While some kids have difficulty focusing and tend to be more impulsive than other children, most children are not diagnosed with ADHD because they have normal behavior for their age or developmental level. It is not uncommon for young children to have short attention spans, or even be unable to concentrate on an activity, especially when it is boring or uninteresting.
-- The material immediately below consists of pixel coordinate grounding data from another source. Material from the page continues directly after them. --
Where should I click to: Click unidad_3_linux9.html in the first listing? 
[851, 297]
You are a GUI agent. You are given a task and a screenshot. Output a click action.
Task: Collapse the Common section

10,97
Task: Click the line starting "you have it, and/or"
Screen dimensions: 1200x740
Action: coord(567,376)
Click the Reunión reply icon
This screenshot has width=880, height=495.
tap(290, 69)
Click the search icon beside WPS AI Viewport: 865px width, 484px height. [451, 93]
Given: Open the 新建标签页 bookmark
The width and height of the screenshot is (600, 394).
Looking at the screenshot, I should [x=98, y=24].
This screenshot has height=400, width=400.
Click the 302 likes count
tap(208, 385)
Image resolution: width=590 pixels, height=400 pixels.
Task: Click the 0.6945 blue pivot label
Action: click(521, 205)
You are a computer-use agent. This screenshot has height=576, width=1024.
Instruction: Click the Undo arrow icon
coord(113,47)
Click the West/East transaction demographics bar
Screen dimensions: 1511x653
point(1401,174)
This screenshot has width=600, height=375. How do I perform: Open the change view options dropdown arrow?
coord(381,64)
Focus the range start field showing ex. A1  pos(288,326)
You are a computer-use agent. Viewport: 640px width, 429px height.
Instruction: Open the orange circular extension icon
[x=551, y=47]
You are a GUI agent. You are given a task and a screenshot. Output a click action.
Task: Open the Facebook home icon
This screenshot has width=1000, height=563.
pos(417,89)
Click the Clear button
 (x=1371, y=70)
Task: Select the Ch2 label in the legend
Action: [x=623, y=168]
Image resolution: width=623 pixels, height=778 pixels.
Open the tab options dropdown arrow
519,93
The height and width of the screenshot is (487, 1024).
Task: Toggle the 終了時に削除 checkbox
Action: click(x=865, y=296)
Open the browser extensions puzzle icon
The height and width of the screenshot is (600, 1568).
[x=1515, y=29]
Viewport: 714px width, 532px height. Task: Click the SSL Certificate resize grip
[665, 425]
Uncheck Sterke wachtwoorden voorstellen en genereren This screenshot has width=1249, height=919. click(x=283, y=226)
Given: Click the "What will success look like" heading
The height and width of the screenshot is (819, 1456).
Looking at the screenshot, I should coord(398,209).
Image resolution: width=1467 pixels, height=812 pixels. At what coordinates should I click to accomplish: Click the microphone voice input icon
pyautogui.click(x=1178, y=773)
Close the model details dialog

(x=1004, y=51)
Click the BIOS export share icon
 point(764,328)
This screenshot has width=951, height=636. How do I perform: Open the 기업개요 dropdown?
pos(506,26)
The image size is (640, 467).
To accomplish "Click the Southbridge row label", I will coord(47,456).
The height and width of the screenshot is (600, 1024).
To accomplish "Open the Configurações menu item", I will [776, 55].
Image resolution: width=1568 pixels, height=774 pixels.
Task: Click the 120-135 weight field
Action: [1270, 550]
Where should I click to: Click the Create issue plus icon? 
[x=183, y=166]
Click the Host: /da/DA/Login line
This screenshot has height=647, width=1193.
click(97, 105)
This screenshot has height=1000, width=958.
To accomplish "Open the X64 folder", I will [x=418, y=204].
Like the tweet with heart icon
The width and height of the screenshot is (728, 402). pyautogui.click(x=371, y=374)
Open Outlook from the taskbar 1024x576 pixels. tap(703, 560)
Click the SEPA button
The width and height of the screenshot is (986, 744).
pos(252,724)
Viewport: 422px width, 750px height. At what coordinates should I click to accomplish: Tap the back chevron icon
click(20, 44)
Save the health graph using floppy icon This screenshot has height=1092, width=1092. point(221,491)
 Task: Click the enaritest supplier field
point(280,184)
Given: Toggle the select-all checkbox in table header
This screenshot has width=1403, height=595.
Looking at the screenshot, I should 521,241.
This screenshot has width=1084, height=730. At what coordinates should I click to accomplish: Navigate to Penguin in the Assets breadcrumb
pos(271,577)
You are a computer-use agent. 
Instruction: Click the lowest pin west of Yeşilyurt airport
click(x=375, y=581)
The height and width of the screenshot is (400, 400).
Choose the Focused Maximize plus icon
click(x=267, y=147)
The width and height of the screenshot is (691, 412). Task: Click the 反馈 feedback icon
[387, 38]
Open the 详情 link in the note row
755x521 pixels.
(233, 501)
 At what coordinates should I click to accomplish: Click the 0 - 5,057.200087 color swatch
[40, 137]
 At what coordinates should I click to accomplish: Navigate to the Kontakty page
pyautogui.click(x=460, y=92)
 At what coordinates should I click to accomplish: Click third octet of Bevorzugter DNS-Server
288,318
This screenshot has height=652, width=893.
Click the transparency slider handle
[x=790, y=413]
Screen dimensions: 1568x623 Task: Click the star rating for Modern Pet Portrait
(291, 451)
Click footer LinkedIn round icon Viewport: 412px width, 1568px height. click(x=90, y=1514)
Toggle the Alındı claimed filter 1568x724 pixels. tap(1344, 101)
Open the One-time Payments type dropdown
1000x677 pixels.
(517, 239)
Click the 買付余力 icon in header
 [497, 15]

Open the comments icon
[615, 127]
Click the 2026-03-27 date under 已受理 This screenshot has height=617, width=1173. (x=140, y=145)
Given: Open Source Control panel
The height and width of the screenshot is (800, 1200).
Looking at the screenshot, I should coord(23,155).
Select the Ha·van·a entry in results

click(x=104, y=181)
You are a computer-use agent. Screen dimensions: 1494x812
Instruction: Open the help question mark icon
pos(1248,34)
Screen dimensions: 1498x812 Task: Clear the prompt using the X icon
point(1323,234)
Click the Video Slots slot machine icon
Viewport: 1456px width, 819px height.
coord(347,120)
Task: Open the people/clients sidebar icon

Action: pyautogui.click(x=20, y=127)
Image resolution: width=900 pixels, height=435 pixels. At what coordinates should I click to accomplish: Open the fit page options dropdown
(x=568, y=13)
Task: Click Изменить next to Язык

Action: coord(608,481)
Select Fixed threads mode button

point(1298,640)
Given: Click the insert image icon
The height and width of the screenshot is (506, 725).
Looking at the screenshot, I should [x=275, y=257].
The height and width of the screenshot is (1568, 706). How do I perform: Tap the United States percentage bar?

Inattentive or impulsive children may be fidgety, squirm in their seats, have trouble waiting their turn, or forget things frequently. They may lose materials needed for assignments at school or work, and may struggle to manage their time and responsibilities. People with a primary hyperactive-impulsive type of ADHD may also become easily distracted by extraneous stimuli, or things that are not related to the task at hand. They may be unable to follow directions or make good decisions for themselves, and are more likely to get into trouble at school or work.

If a child or teen has trouble concentrating or organizing tasks at school or work, it is important to talk with their teacher and parents about getting an evaluation for ADHD. A comprehensive evaluation will include an interview with a parent or close friend and a physical examination. A doctor will ask questions about the history of symptoms and use rating scales to review them. They will also ask about family history, lifestyle and other health issues.

Adults with ADHD have less success at home and at work than adults who do not have the disorder, which can cause significant marital and family problems. Spouses of adults with ADHD are often blamed by each other for their spouse’s behaviors, and this can contribute to the breakdown of marriages and relationships. Learning more about the nature of ADHD and how it impacts behavior and functioning, as well as the effectiveness of treatment options can help to improve communication between couples (Murphy 2005).

Behavioral therapy is typically a component of an effective ADHD treatment plan. Behavioral therapy can involve the entire family and includes teaching strategies to help people with ADHD stay on task, plan ahead, stay organized, and reduce distractions. Behavioral therapy is often combined with medications to optimize the effectiveness of the treatment program.